1

I am using regular Stream Reader to get response from Facebook graph API response https://graph.facebook.com/XXXX?access_token=&fields=id,name,about,address,last_name

I am reading the response stream yet it returns me {"id":"XXXXX","name":"K\u0131r\u0131nt\u0131 Reklam"...}

My code is below - I unsuccessfully tried using explicitly UTF-8 and "iso-8859-9" (Turkish) encodings and setting accept-charset headers. I read Joel's famous article about encodings. It looks like each of the chars '\' 'u' '1' '3' '1' are coming as characters from facebook - I thought this would have been 2 bytes for value 131 in UTF-8. I am confused. I expect this string to be "Kırıntı Reklam".

I could simply find/replace those strings - yet it would be far from elegant and maintainable. How should I properly process or convert the facebook graph api response for strings with accents?

using (WebResponse response = request.GetResponse())
{
using (Stream dataStream = response.GetResponseStream())
{
    if (dataStream != null)
    {
        using (StreamReader reader = new StreamReader(dataStream))
        {
            responseFromServer = reader.ReadToEnd();
        }

    }
}
}

Thank you in advance

user3141326
  • 1,423
  • 2
  • 21
  • 31
  • [Working solution to decode the text before parsing it.](https://stackoverflow.com/a/50803989/396337) – Zyo Feb 23 '21 at 13:26

1 Answers1

0

tldr; use a JSON library - I like Json.NET - and don't worry about it.

The JSON shown is valid JSON where \uABCD in a JSON string represents a UTF-16 encoded character1. The internal JSON character escaping format is useful to avoid having to deal with Unicode stream encoding issues - it allows JSON to be represented entirely in ASCII/7-bit-clean characters (which is a subset of UTF-8).

Using a conforming JSON library to parse the JSON with such escapes would restore the JSON into an appropriate object-graph, of which some values will be properly-decoded String values.
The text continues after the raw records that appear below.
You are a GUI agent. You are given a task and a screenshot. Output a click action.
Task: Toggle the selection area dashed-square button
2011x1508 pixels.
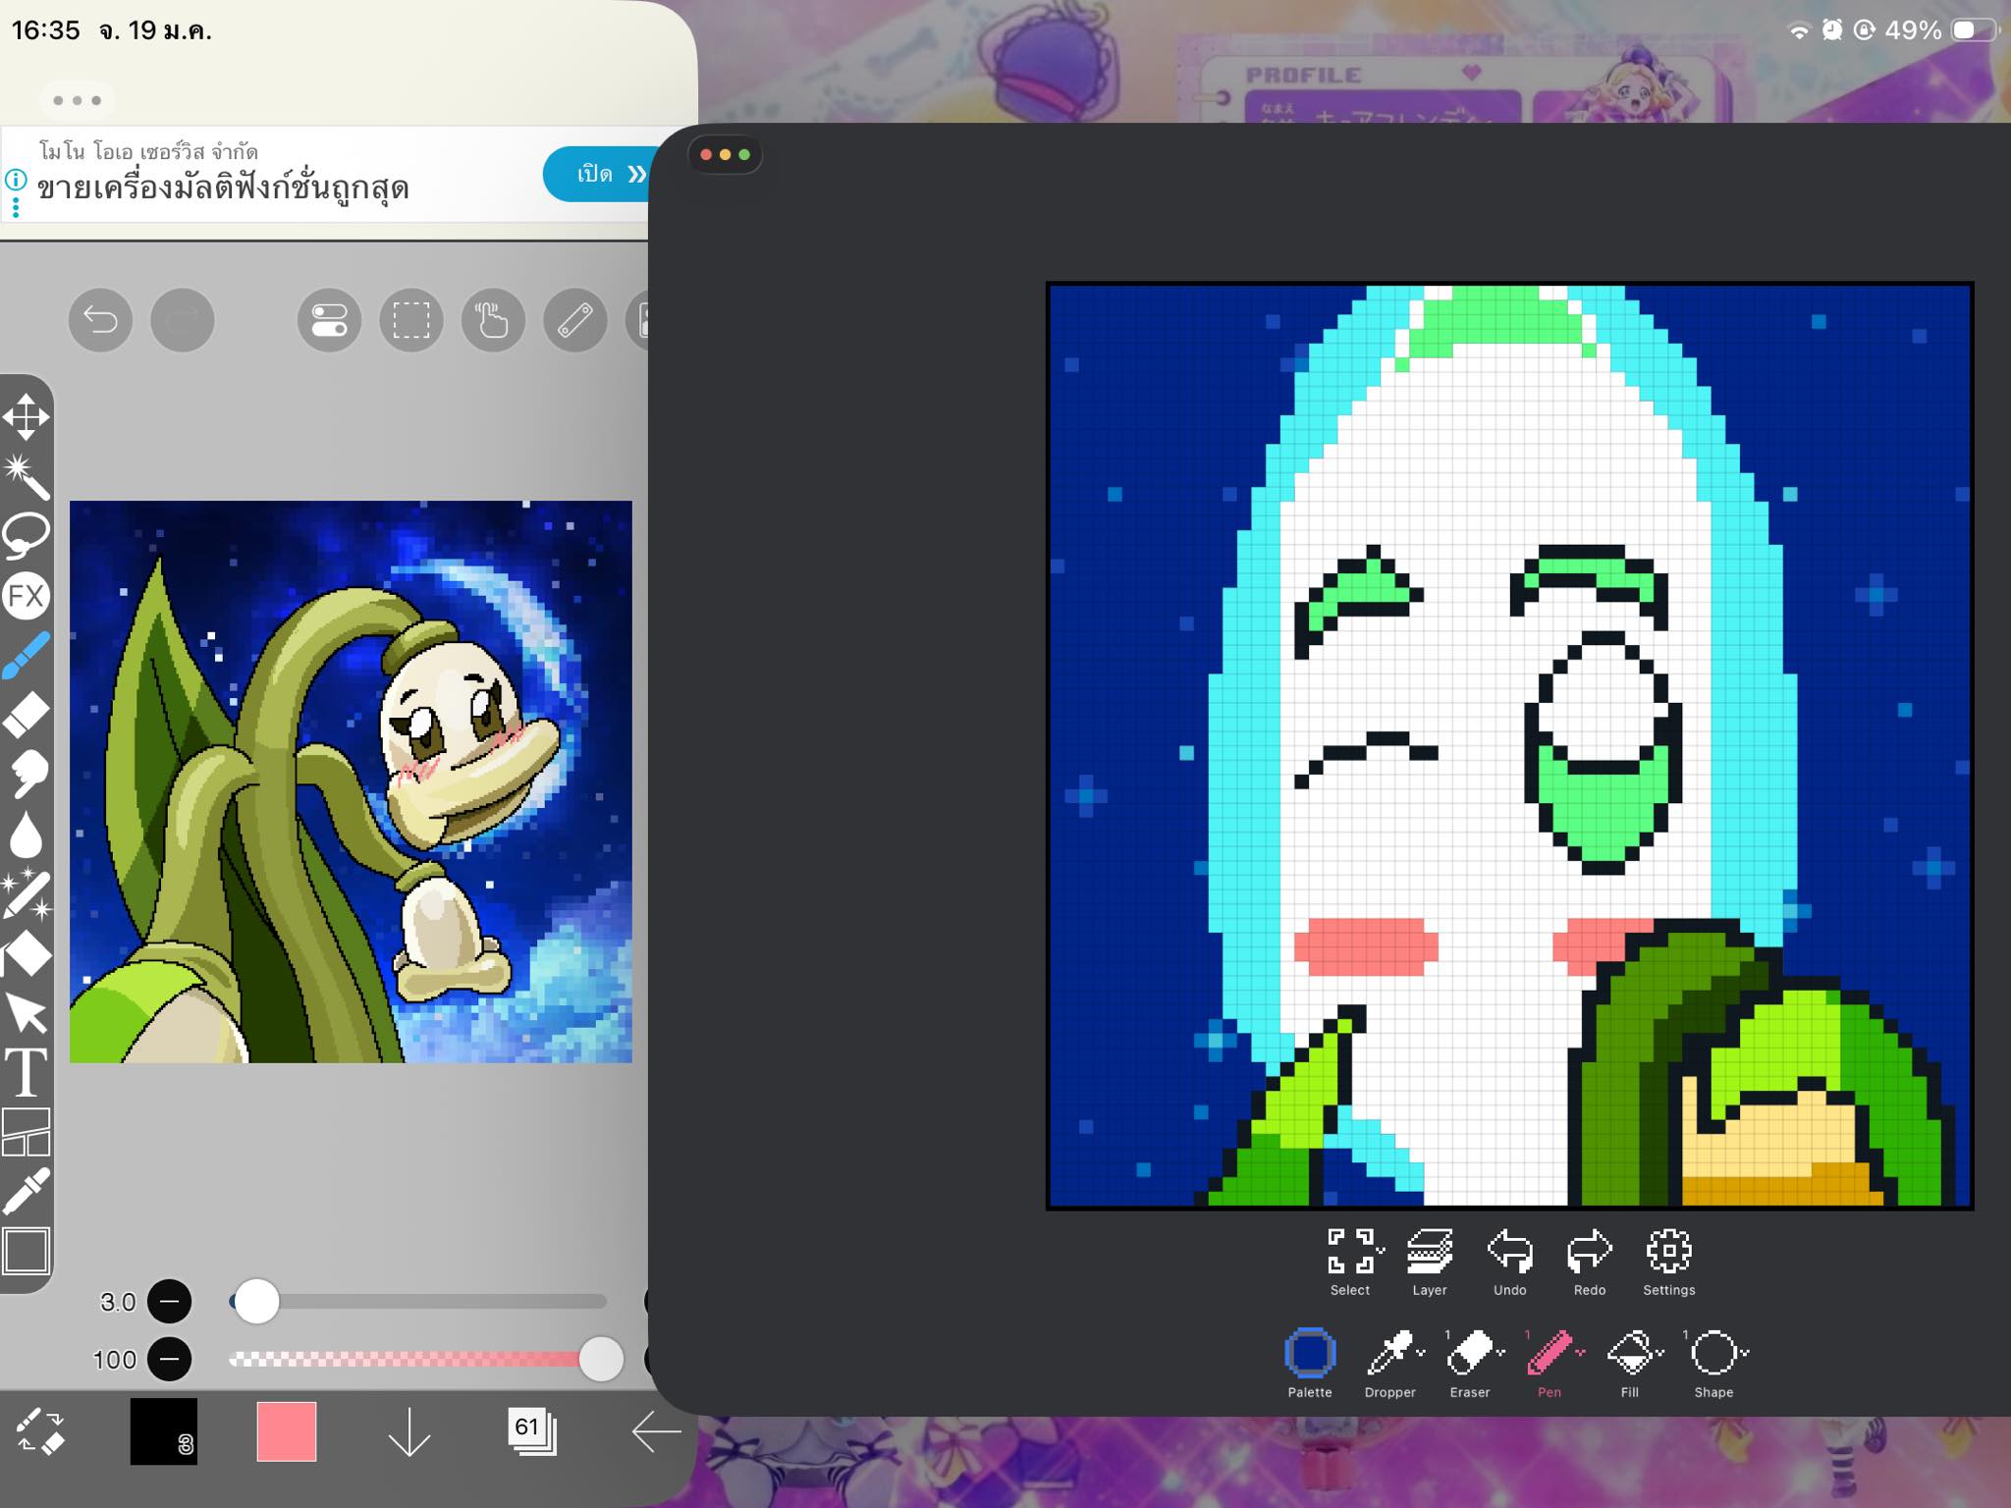410,320

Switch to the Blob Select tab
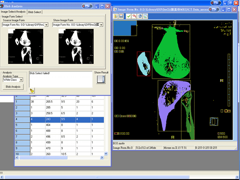click(x=34, y=12)
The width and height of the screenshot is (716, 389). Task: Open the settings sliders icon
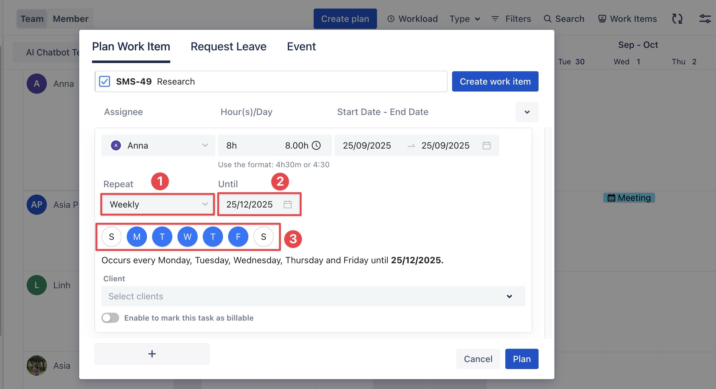tap(705, 19)
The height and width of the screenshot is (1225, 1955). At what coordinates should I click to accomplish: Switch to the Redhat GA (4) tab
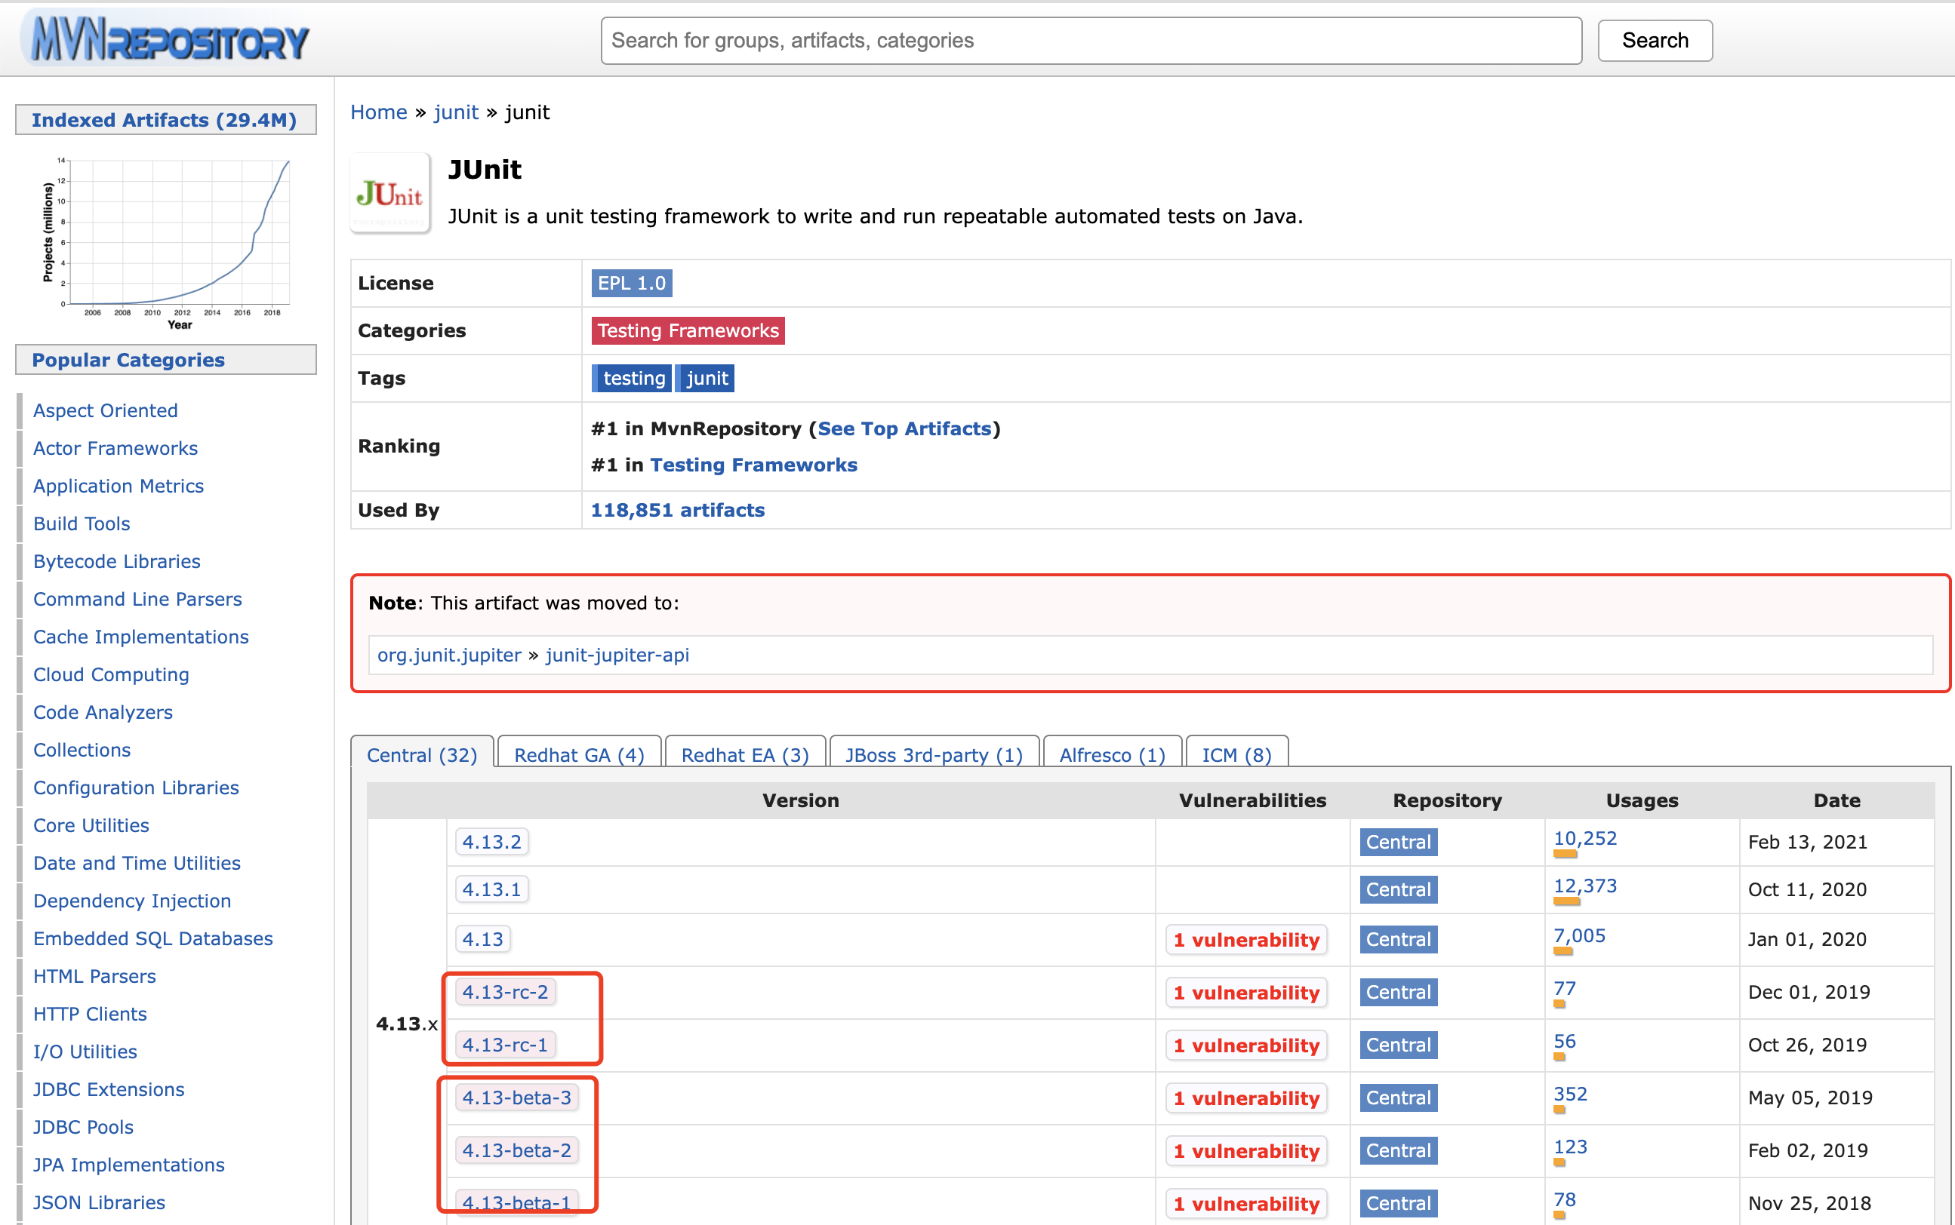click(579, 754)
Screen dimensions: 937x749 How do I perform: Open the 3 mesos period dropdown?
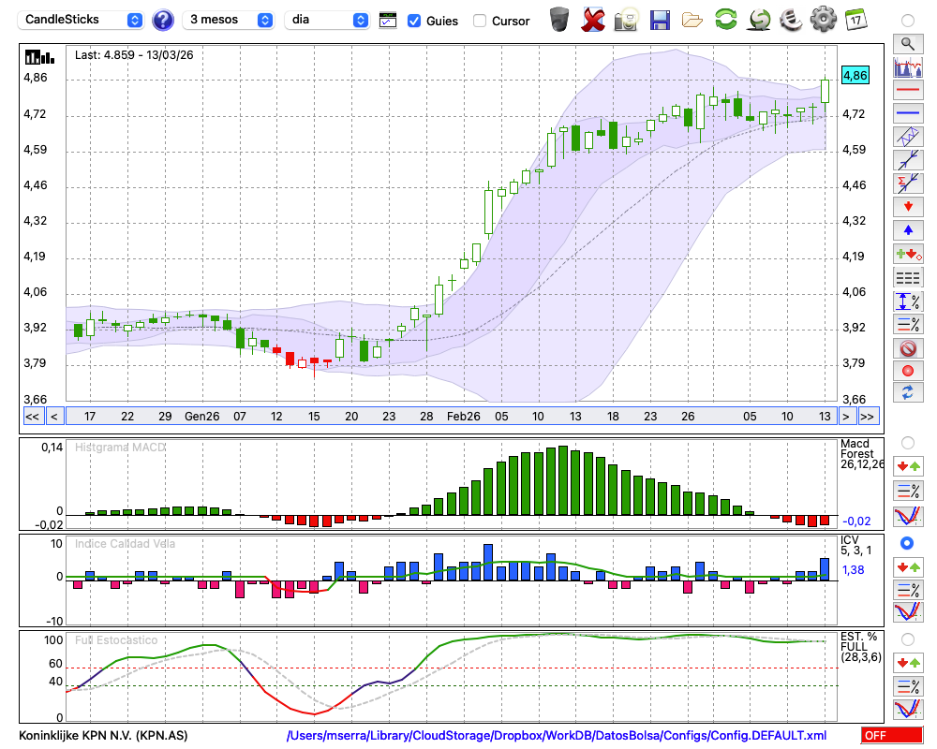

The library is responsible for understanding JSON and converting/reading it as appropriate - this includes correctly handling any such \u escape sequences.

The stream itself (that of the JSON text) should use the encoding that the server says, is indicated by a BOM, or has been pre-negotiated: but really, just UTF-8 here. This is how the JSON text is encoded, but has no bearing on the escape sequences found in JSON strings.


1 Per RFC 4627, The application/json Media Type for JavaScript Object Notation (JSON):

Any character may be escaped. If the character is in the Basic Multilingual Plane (U+0000 through U+FFFF), then it may be represented as a six-character sequence: a reverse solidus, followed by the lowercase letter u, followed by four hexadecimal digits that encode the character's code point. The hexadecimal letters A though F can be upper or lowercase. So, for example, a string containing only a single reverse solidus character may be represented as "\u005C".

Alternatively, there are two-character sequence escape representations of some popular characters. So, for example, a string containing only a single reverse solidus character may be represented more compactly as "\\".

To escape an extended character that is not in the Basic Multilingual Plane, the character is represented as a twelve-character sequence, encoding the UTF-16 surrogate pair. So, for example, a string containing only the G clef character (U+1D11E) may be represented as "\uD834\uDD1E"


For the doubters, here is a LINQPad example. This uses JSON.Net and imports the Newtonsoft.Json.Linq namespace.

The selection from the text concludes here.